Failover and failback services

09/12/2024 Contributors

Moving BeeGFS services between cluster nodes.

Overview

BeeGFS services can failover between nodes in the cluster to ensure clients are able to continue accessing the file system if a node experiences a fault, or you need to perform planned maintenance. This section describes various ways administrators can heal the cluster after recovering from a failure, or manually move services between nodes.

Steps

Failover and Failback

Failover (Planned)

Generally when you need to bring a single file node offline for maintenance you'll want to move (or drain) all BeeGFS services from that node. This can be accomplished by first putting the node in standby:

pcs node standby <HOSTNAME>

After verifying using pcs status all resources have been restarted on the alternate file node, you can shutdown or make other changes to the node as needed.

Failback (after a planned failover)

When you are ready to restore BeeGFS services to the preferred node first run pcs status and verify in the "Node List"the status is standby. If the node was rebooted it will show offline until you bring the cluster services online:

pcs cluster start <HOSTNAME>

Once the node is online bring it out of standby with:

pcs node unstandby <HOSTNAME>

Lastly relocate all BeeGFS services back to their preferred nodes with:

pcs resource relocate run

Failback (after an unplanned failover)

If a node experience a hardware or other fault, the HA cluster should automatically react and move its services to a healthy node, providing time for administrators take corrective action. Before proceeding reference the troubleshooting section to determine the cause of the failover and resolve any outstanding issues. Once the node is powered back on and healthy you can proceed with failback.

When a node boots following an unplanned (or planned) reboot, cluster services are not set to start automatically, so you will first need to bring the node online with:

pcs cluster start <HOSTNAME>

Next cleanup any resource failures and reset the node's fencing history:

pcs resource cleanup node=<HOSTNAME>
pcs stonith history cleanup <HOSTNAME>

Verify in pcs status the node is online and healthy. By default BeeGFS services will not automatically failback to avoid accidentally moving resources back to an unhealthy node. When you are ready return all resources in the cluster back to their preferred nodes with:

pcs resource relocate run

Moving individual BeeGFS services to alternate file nodes

Permanently move a BeeGFS service to a new file node

If you want to permanently change the preferred file node for an individual BeeGFS service, adjust the Ansible inventory so the preferred node is listed first and rerun the Ansible playbook.

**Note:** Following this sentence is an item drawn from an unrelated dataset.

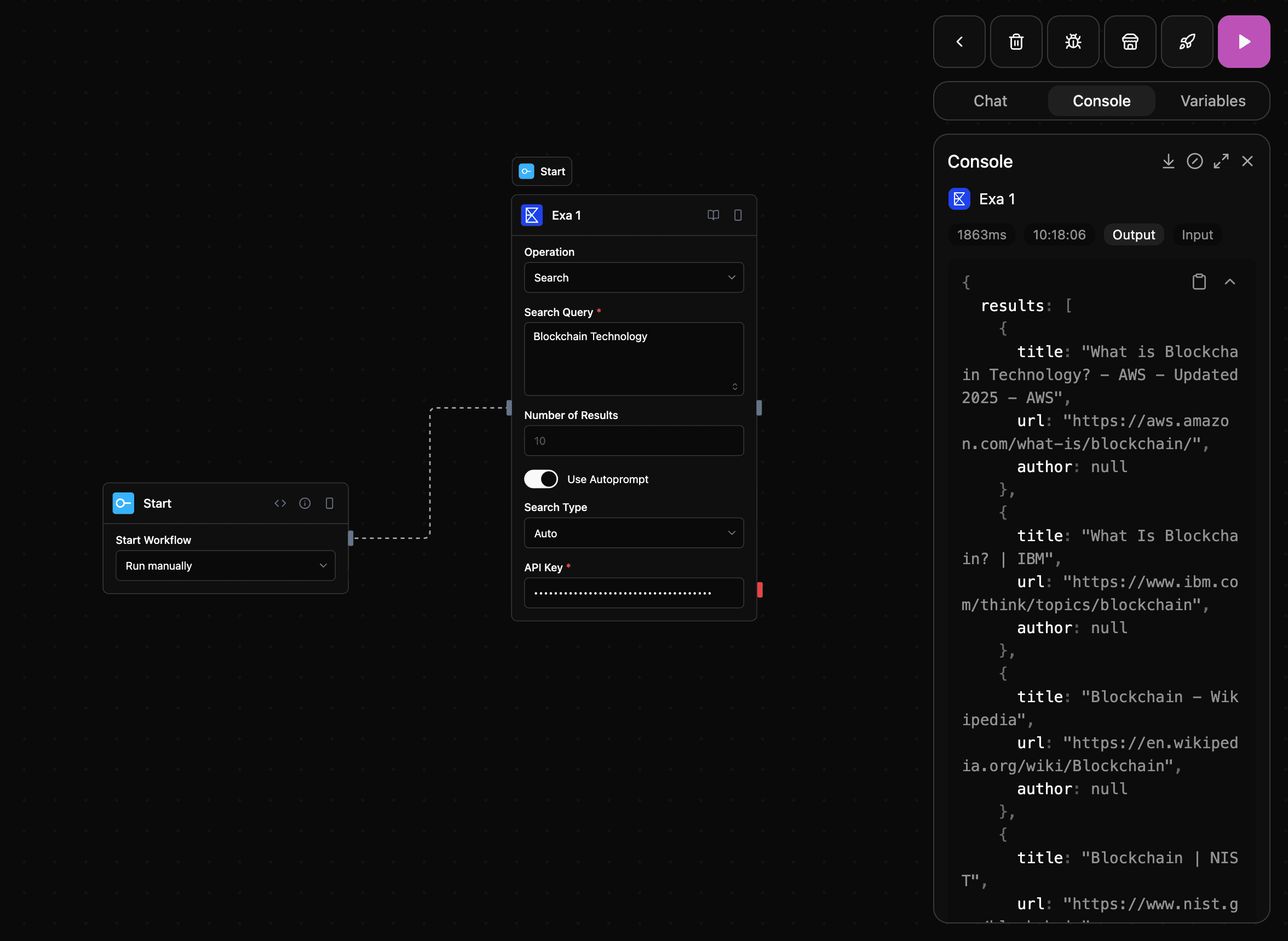Close the Console panel

(1247, 161)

For example in this sample inventory.yml file, beegfs_01 is the preferred file node to run the BeeGFS management service:

        mgmt:
          hosts:
            beegfs_01:
            beegfs_02:

Reversing the order would cause the management services to be preferred on beegfs_02:

        mgmt:
          hosts:
            beegfs_02:
            beegfs_01:

Temporarily move a BeeGFS service to an alternate file node

Generally if a node is undergoing maintenance you will want to use the [failover and failback
steps](#failover-and-failback) to move all services away from that node.

If for some reason you do need to move an individual service to a different file node run:

pcs resource move <SERVICE>-monitor <HOSTNAME>

Do not specify individual resources or the resource group. Always specify the name of the monitor for the BeeGFS service you wish to relocate. For example to move the BeeGFS management service to beegfs_02 run: pcs resource move mgmt-monitor beegfs_02. This process can be repeated to move one or more services away from their preferred nodes. Verify using pcs status the services were relocated/started on the new node.

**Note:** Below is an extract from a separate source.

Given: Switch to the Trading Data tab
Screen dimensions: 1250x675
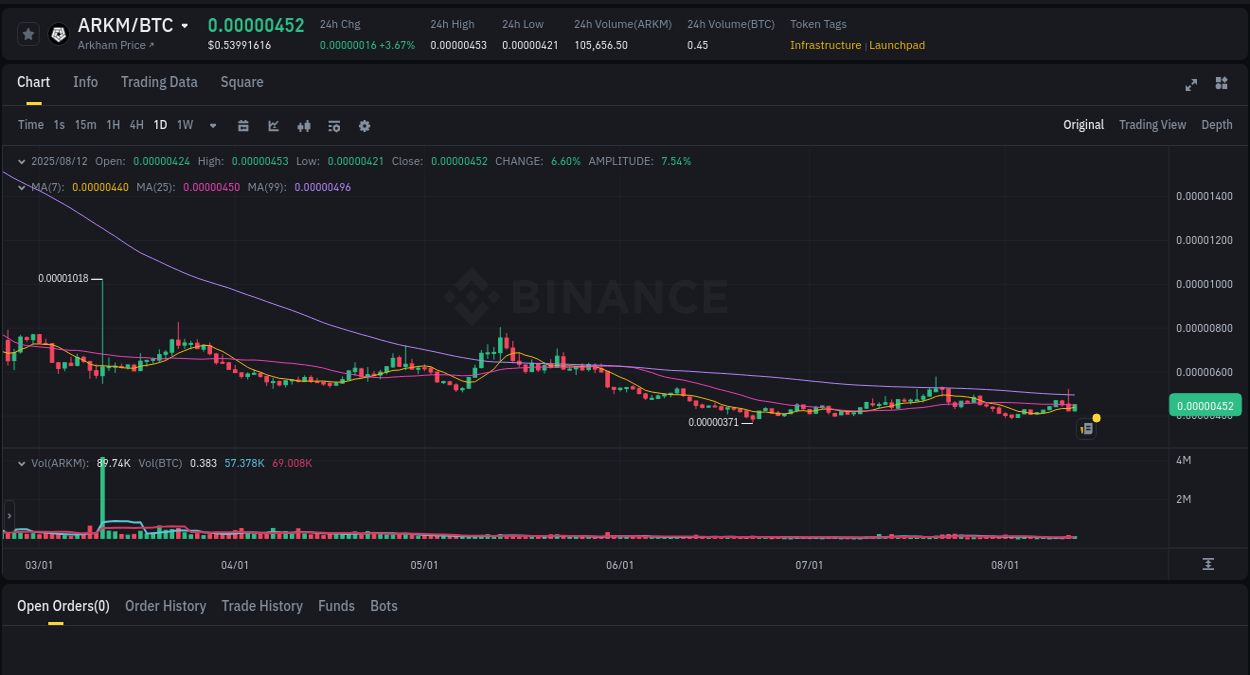Looking at the screenshot, I should click(x=159, y=82).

To move a BeeGFS service back to its preferred node first clear the temporary resource constraints (repeating this step
as needed for multiple services):

pcs resource clear <SERVICE>-monitor

Then when ready to actually move service(s) back to their preferred node(s) run:

pcs resource relocate run

Note this command will relocate any services that no longer have temporary resource constraints not located on their preferred nodes.